The UST will receive warrants to purchase, upon net settlement, a number
of net shares of preferred stock of the QFI (the “Warrant Preferred”)
having an aggregate liquidation preference equal to 5% of the Preferred
amount on the date of investment. The initial exercise price for the
warrants shall be $0.01 per share or such greater amount as the charter
may require as the par value per share of Warrant Preferred. The UST
intends to immediately exercise the warrants.

Term:

10 years

Exercisability:

Immediately exercisable, in whole or in part.

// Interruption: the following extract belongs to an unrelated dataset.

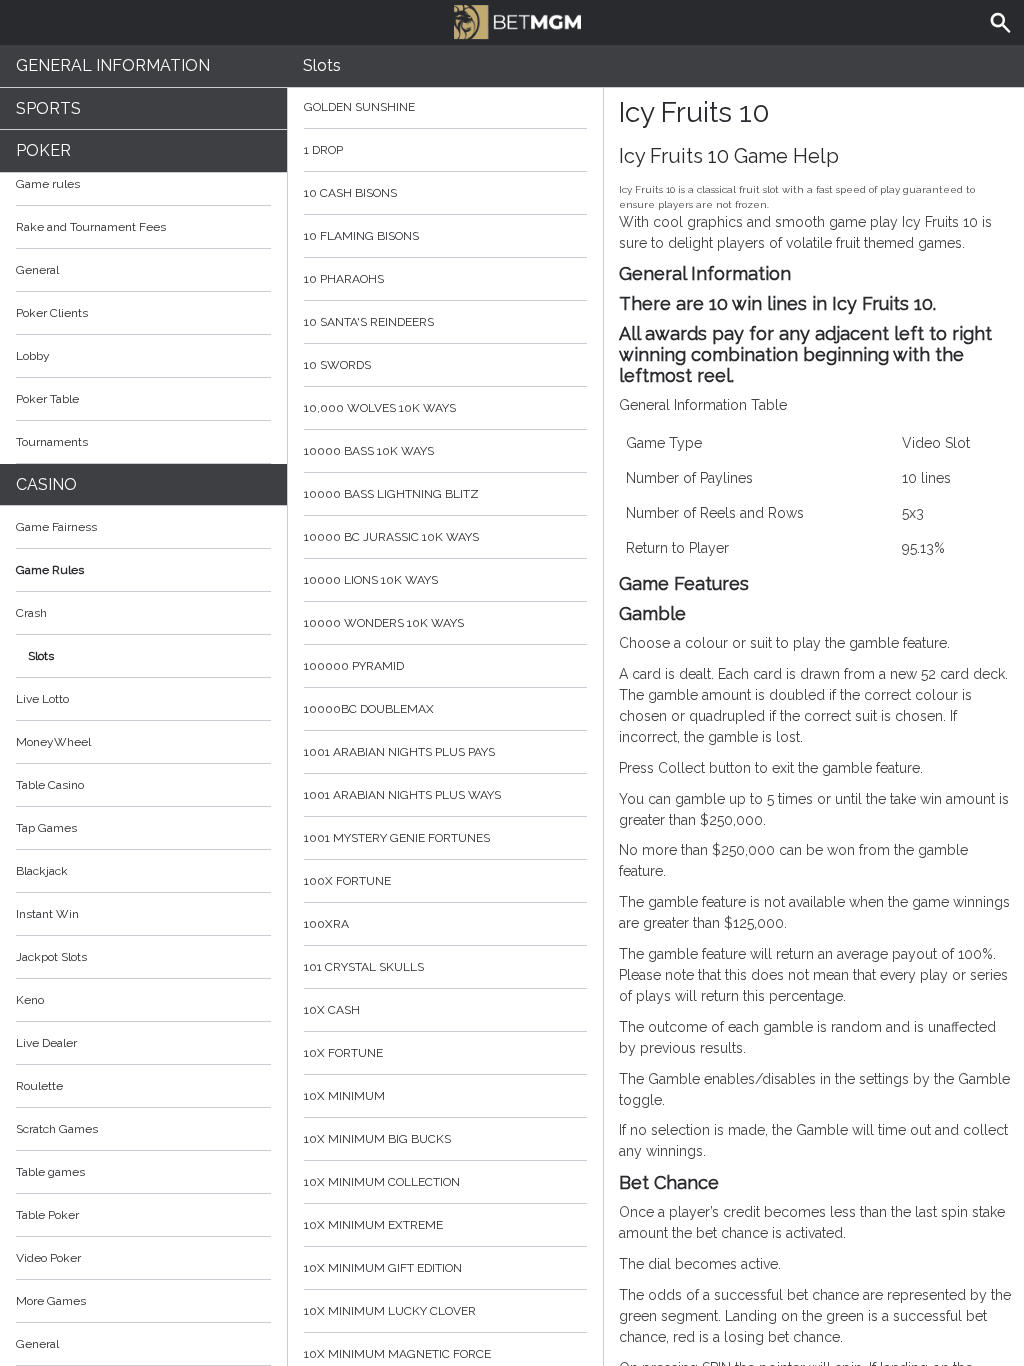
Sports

Warrant Preferred: The Warrant Preferred shall have the same rights, preferences, privileges,
voting rights and other terms as the Preferred, except that (1) the Warrant
Preferred will pay dividends at a rate of 9% per annum and (2) the
Warrant Preferred may not be redeemed until all the Preferred has been
redeemed.
Transferability:

The warrants will not be subject to any contractual restrictions on transfer
or the restrictions of any stockholders’ agreement or similar arrangement
that may be in effect among the QFI and its stockholders at the time of this
investment or thereafter; provided that the UST shall not effect any
transfer of the warrants or underlying Warrant Preferred which would
require the QFI to become subject to the periodic reporting requirements
of Section 13 or 15(d) of the Exchange Act.
If the QFI otherwise becomes subject to the periodic reporting
requirements of Section 13 or 15(d) of the Exchange Act, the QFI will file
a shelf registration statement covering the warrants and the Warrant
Preferred underlying the warrants as promptly as practicable and, if
necessary, shall take all action required to cause such shelf registration
statement to be declared effective as soon as possible. In addition, the
UST and its transferees shall have piggyback registration rights for the
warrants and the Warrant Preferred underlying the warrants. Subject to
the above, the QFI shall take all steps as may be reasonably requested to
facilitate the transfer of the warrants or the Warrant Preferred.